> **WORK ORDER**:
Pull out every line below holding the word "Mail".

[[ DATA EXTRACTS, beginning ]]

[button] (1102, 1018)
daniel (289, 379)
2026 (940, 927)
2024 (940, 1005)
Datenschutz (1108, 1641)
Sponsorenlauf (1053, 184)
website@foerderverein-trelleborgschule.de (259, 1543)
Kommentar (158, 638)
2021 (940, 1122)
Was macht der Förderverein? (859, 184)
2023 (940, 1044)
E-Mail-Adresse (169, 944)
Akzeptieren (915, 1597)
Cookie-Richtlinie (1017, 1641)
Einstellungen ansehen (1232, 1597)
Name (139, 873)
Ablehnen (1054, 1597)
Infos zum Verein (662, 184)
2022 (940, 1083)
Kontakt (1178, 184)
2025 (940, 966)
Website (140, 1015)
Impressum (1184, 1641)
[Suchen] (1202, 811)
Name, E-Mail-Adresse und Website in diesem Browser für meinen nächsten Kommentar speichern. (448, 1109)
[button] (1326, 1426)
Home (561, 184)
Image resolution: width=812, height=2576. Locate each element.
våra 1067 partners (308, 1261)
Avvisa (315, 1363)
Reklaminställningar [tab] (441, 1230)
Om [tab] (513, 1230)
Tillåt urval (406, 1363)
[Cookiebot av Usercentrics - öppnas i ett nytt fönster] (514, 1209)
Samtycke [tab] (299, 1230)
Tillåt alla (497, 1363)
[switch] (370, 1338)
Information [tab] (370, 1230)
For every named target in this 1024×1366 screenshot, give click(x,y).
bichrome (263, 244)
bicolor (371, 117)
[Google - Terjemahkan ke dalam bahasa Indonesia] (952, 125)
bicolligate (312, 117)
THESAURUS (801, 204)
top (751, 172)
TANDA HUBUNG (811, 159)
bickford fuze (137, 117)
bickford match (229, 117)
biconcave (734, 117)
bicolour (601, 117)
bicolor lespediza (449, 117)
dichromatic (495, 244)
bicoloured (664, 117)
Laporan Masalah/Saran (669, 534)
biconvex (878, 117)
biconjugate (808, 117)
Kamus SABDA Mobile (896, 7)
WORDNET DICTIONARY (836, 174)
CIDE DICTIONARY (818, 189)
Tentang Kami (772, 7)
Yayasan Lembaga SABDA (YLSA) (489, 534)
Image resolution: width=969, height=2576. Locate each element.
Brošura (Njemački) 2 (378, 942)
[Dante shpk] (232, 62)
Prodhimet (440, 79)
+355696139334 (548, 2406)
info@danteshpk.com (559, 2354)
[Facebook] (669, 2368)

[[ DATA EXTRACTS, end ]]

> **ANSWER SECTION**:
E-Mail-Adresse (169, 944)
Name, E-Mail-Adresse und Website in diesem Browser für meinen nächsten Kommentar speichern. (448, 1109)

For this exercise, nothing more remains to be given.